It is often said that science and practical skills are two separate entities within food as a taught subject. The curriculum tends to fall easily into the theory of how science works in food, and then the practical (considered less academic) capability of producing food and designs.
In reality the two work very closely together. Some of the most modern, inventive and unique dish and menu designs in the world today rely on science in food to manipulate and create new structures. Food design is ever changing and evolving. Some of the most successful restaurants in the world use food science as a basis for their menu development. We only have to look at The Fat Duck and El Bulli for inspiration and with modern molecular gastronomy techniques including textures and sous vide. Food design has become cutting edge and exciting. Food Technology, design and science are therefore not just present in the very successful British food manufacturing industry – but in all industries that encompass and enhance food as a subject; including agriculture, biotechnology, GM, nanotechnology, restaurants, hotels, hospitality, management, education, journalism, photography, art, geography etc…
Within our food classrooms both food teachers and students are encompassing ways to enhance this. Science is as equally taught in Hospitality and Catering as it is in Food Technology.
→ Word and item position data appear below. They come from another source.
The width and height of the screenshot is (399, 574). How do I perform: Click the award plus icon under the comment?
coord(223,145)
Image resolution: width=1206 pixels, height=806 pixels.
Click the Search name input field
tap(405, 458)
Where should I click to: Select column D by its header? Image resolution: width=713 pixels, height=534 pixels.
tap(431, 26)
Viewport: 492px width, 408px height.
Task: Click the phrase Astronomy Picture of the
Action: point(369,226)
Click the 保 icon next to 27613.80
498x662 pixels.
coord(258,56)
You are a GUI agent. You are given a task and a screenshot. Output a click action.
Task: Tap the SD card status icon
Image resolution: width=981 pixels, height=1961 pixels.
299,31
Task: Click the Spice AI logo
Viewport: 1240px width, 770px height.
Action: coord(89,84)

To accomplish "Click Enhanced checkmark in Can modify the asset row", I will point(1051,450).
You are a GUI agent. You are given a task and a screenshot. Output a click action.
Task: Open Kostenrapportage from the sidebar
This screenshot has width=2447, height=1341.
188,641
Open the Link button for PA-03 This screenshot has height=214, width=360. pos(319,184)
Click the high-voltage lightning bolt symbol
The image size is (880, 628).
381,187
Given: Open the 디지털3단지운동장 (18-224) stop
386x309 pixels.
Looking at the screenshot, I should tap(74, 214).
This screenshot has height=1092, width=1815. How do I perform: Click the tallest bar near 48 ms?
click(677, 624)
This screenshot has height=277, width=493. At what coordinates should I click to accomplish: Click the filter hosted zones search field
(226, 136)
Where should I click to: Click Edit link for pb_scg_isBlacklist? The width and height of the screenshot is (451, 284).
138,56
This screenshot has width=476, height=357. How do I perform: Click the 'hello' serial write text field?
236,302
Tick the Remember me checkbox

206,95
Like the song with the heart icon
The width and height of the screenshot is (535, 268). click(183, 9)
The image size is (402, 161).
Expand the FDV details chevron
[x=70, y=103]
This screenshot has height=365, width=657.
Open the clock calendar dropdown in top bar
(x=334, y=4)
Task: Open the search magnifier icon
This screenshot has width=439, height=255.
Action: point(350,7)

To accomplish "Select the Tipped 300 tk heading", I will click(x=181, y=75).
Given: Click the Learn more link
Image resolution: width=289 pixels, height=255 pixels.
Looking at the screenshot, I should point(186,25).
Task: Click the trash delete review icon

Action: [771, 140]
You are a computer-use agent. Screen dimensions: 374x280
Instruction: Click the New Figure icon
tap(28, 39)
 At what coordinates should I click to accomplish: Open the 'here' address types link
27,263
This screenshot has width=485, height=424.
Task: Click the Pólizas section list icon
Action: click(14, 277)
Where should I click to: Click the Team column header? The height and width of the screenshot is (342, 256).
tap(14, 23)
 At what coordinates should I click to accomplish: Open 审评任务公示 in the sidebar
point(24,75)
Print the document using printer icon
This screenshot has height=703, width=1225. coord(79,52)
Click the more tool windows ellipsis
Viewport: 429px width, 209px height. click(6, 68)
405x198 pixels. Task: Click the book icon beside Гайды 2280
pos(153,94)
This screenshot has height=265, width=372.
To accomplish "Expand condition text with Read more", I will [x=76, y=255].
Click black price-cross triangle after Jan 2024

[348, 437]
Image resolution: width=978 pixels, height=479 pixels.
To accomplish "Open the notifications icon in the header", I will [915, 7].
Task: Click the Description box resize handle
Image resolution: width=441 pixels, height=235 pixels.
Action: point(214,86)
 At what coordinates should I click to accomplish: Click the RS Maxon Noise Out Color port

Looking at how modern developments in food science can help to create unique and different dishes that manipulate ingredients.
Within the classroom we have been practising experiments and techniques that help us to understand how science works in food so that we can manipulate it to create our own designs.
So far under the A level Food Technology specification we have explored:
1. Smart materials – how modified starch, pre gelatinised starch, waxy maize starch work in foods to create new concepts – looking at retrogradation and synerisis
2. Texturas and molecular gastronomy – how to create spherification to manipulate gels and foams from acidic mixtures using an emulsifier
3. How pH levels effect different proteins – how an acid pH can cook and break down protein (denaturation) in sushi and gravalax and how salt – alkaline pH – can act as a cure and preserve food
4. Gels and setting looking at viscosity – differences in leaf and powdered gelatine and vege gel
5. Gelatinisation and the different methods used to thicken viscosity – how a roux, cornflour, modified starch and gellan can be used to thicken white sauces
6. How pH levels effect gelatinisation and setting – an acid pH can have the opposite effect on setting a mixture using gelatine as its a protein and it breaks down the fibres / denatures them – we made a Schloer strawberry jelly – set using leaf gelatine as its clear, a pannacotta set using powdered gelatine as its cloudy and the mixture is white in colour, a blueberry jam using pectin and discussed how to manipulate fructose in the fruit using acid and a chocolate mousse set using eggs
7. The effects of mechanical action on eggs – coagulation of proteins to set mixtures – eggs baked in a quiche or egg custard, eggs used as an emulsifier in salad dressings, eggs used to create a foam to make structures flexible, eggs used as a suspension to thicken viscosity in sauces for era smoke custards.
We have only just started as a class explored these practical experiments within food science and have many more to do. As a unique and different teaching method for demonstrating how to understand the science in food students are achieving learning success as well as creative coursework designs.
Lets celebrate how science helps us to create practically and equally how practical exploration helps us to understand science more than just theoretical concepts.